Installing finishing equipment in-line with a digital press, such as this Xerox iGen3 and Duplo DBM-5000 bookletmaker combo, enabled Western Lithograph in Houston, a GGX company, to fit the system in a tight space, along with gaining production efficiency.
Mimeo.com has taken a manufacturing approach to its plant design, with conveyors and bins used to route work around the plant. Here, jobs are checked in the Binding QA department before being delivered.
AS DIGITAL printing demand, applications and operations grow, adjustments are being made in finishing strategies. In-, near- and off-line solutions all still have their place, but determining the best approach has become a more site-specific decision. What’s best when a shop has one digital press can be very different from when it has grown to having two, 10 or well on its way to 100 digital presses. The range of applications produced can be a more critical factor in weighing the efficiency of in-line vs. the flexibility of near-/off-line solutions.
These issues and more can be factors in the finishing equipment buying decisions made by Jeff Ude, purchasing manager at Consolidated Graphics (CGX) in Houston. The organization is comprised of some 70 companies, the majority of which have digital and offset printing capabilities.
Most of the locations have only one or two digital presses, while some have 10 or more machines. Various Xerox iGen3 (including one iGen4), Kodak Nexpress and HP Indigo model color presses account for more than 100 of the 200+ digital devices (small to large) CGX operates across all of the facilities.
“We have a number of in-line solutions for booklet-making at certain companies, but we have a lot of near-line solutions, as well,” Ude reports. “We base the decision on the particular need set of the customer group served by a location.”
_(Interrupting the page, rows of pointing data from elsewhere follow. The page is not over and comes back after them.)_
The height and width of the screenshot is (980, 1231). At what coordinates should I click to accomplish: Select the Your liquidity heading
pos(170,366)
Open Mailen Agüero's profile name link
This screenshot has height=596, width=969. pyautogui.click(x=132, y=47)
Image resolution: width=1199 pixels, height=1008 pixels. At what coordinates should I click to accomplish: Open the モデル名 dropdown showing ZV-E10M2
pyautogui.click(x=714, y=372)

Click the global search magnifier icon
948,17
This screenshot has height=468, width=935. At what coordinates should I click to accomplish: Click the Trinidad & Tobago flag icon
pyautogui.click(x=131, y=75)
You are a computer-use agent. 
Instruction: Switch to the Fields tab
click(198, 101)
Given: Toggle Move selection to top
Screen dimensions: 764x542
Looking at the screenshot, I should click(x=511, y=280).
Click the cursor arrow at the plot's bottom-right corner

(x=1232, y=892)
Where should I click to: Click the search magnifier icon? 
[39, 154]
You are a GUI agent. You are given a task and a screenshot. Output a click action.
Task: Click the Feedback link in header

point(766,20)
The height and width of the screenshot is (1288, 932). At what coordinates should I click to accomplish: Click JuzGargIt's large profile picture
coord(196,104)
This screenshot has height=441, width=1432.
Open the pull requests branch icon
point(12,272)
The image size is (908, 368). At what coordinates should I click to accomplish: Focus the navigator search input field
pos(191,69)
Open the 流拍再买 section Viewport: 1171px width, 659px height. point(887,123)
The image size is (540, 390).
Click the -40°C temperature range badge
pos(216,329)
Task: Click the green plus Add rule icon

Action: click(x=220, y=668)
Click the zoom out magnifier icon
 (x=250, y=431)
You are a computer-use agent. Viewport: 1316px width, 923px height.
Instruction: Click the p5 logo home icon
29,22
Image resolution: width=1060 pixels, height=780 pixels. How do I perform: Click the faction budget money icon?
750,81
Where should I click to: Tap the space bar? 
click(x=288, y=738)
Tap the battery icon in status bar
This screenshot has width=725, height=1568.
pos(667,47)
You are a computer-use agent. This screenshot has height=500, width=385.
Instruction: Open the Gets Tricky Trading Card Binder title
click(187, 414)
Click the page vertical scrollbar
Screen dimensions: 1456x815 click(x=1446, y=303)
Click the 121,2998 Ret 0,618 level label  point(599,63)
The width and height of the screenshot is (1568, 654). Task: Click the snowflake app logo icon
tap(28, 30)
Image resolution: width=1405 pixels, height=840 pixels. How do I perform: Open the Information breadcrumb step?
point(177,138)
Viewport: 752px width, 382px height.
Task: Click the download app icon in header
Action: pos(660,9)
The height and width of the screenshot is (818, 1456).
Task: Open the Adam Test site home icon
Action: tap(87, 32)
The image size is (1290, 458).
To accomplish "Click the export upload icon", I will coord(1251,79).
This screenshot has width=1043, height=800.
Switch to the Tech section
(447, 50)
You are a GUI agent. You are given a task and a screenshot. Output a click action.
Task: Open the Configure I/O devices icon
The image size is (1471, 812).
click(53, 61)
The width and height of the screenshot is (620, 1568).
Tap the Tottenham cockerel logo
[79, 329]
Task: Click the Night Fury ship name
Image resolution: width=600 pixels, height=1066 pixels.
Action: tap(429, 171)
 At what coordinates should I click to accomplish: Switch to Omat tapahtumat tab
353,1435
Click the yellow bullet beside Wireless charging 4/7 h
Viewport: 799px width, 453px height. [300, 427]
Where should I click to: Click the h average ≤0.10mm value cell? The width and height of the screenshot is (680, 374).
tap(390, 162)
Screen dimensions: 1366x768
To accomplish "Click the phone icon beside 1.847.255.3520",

Having multiple presses feed work to one near-line finishing solution might be the better option in some cases, while in-line can offer advantages for other work, he says. CGX installed Xerox iGen3 presses with in-line bookletmakers, for instance, because the volume of one particular project demanded that capability.
Going in-line can also be a requirement for sensitive work that deals with people’s finances, medical records or other private information to ensure the right pages make it only to the intended recipient. “Some clients will actually write it in the contract that finishing has to be done in-line for security reasons,” Ude says.